The so-called “natural” sites, or given sites
The given spaces, with no construction, but delineated by human societies after they have been vested with values related to one or more noteworthy and noted characters constitute a second set of sites. The term “natural” is often used as much by institutional appellations (National Park, Regional Natural Park, etc.) as by authors. However, it masks reality because if the absence or scarcity of infrastructures can give the illusion of an origin other than man-made, delineation it, as in speeches justifying both its creation and its touristification, reveals the social nature of these territories.

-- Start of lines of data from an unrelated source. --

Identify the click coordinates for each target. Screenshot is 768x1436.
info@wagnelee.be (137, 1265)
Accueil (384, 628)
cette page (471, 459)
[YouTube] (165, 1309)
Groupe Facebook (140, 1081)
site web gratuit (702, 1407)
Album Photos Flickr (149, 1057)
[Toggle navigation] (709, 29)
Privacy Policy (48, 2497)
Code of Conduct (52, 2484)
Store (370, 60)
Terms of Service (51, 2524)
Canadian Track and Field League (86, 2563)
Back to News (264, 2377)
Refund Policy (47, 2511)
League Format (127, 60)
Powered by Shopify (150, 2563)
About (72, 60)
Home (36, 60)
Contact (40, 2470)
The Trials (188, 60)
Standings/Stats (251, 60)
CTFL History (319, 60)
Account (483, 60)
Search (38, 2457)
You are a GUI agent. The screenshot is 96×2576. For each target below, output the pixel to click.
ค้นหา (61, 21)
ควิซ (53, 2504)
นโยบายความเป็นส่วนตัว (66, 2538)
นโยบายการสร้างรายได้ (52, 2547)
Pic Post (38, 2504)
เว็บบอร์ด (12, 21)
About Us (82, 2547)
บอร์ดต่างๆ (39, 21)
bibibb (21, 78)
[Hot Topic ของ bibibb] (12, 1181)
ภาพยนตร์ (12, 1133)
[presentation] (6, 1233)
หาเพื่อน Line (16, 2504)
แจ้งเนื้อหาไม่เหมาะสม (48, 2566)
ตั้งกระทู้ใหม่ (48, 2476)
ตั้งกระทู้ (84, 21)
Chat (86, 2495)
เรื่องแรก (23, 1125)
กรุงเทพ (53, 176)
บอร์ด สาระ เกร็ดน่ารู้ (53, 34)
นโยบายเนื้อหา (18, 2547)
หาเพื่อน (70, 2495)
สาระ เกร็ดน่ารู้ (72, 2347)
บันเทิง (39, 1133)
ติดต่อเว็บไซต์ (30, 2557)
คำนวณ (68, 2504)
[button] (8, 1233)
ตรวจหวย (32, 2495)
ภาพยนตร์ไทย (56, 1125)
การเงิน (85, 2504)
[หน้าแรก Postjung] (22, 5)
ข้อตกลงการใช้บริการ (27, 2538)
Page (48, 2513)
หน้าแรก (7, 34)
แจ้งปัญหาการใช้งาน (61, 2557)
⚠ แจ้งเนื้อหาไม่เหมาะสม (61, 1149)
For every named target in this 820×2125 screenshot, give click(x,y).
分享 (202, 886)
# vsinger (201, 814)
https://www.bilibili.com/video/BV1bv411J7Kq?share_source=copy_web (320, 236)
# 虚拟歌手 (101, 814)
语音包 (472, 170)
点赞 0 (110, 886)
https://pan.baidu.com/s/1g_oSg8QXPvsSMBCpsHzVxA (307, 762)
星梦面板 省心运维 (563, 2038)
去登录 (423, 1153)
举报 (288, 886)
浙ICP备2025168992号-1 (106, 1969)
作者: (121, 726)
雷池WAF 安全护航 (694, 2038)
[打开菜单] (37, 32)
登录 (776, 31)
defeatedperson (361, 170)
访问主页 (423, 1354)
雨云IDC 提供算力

Natural sites appeared as a tourist object in North America, and in particular the Yosemite (state park in 1886) and Yellowstone (national park in 1872) were the first to be established in the world before the concept became widespread and changed by approaching more humanised spaces such as in Europe (MIT team, 2005). In some parts of the world, such as North America or Africa, the size of these spaces and the distance separating them from densely populated regions have led to the setting up of accommodation facilities. Thus, in Yellowstone, which covers nearly 9,000 km2, or the area of the largest French departments, hotels, and campsites welcome visitors. They are concentrated in certain parts in order to limit the impacts of attendance. Here, we walk a fine line between a site and an exclusive resort. A different relationship with the environment has also facilitated this development and accommodating tourists is more extensive than in certain European countries, such as France, where doctrine tends to exclude it or restrict its opening in some form. Here we reach the boundaries between a site and an exclusive resort.
- Équipe MIT, 2002, Tourisme 1. Lieux communs. Paris, Belin.
- Lévy Jacques, 2013, «Site», dans Lévy Jacques et Lussault Michel (dir.), Dictionnaire de la géographie et de l’espace des sociétés. Paris, Belin, 1128 p.